■ What to do ■
Output the records exactly as they appear, with no pictures included.

■ Data shown ■
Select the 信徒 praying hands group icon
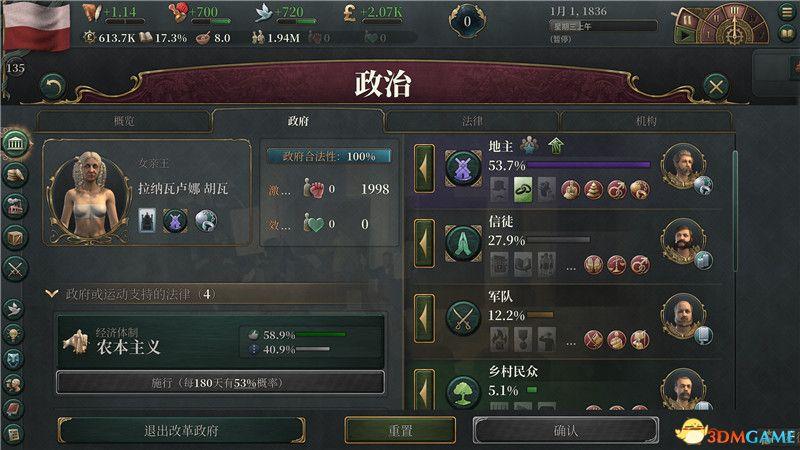 [x=463, y=243]
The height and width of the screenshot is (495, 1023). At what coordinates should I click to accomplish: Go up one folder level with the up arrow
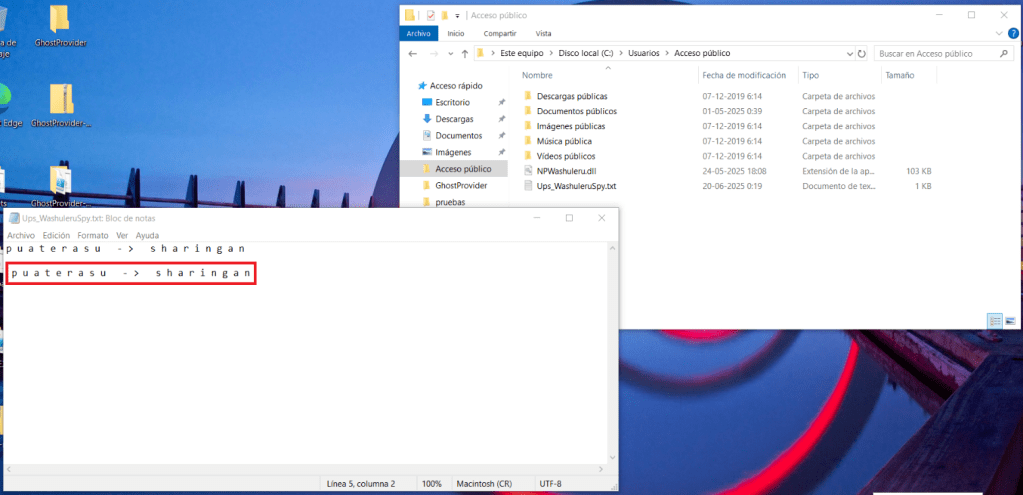point(464,53)
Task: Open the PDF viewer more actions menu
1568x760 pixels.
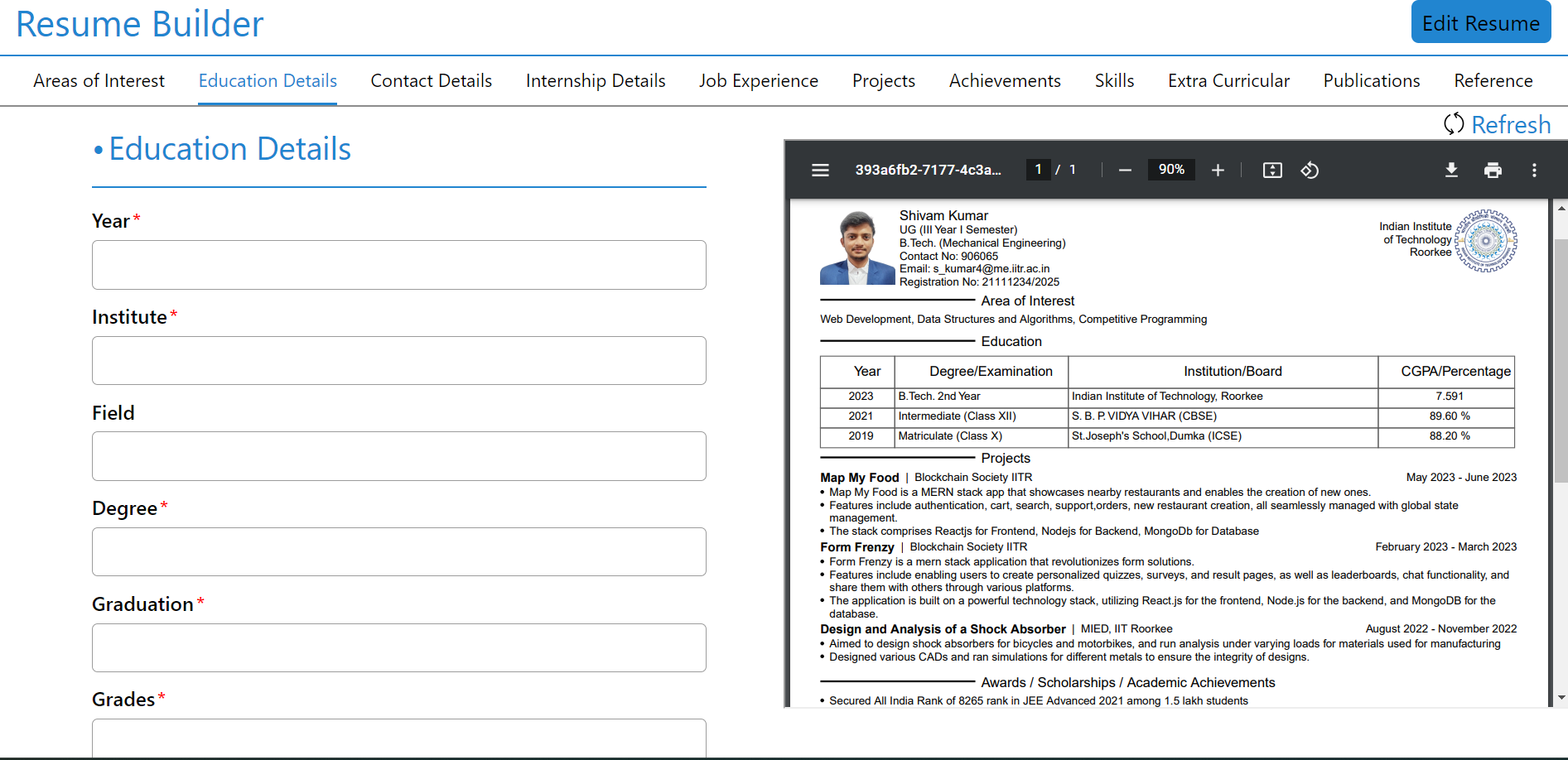Action: [x=1534, y=170]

■ Response ■
Select the 信徒 praying hands group icon
 [x=463, y=243]
The height and width of the screenshot is (495, 1023). At what coordinates should I click to accomplish: Go up one folder level with the up arrow
point(464,53)
Task: Open the PDF viewer more actions menu
1568x760 pixels.
Action: [x=1534, y=170]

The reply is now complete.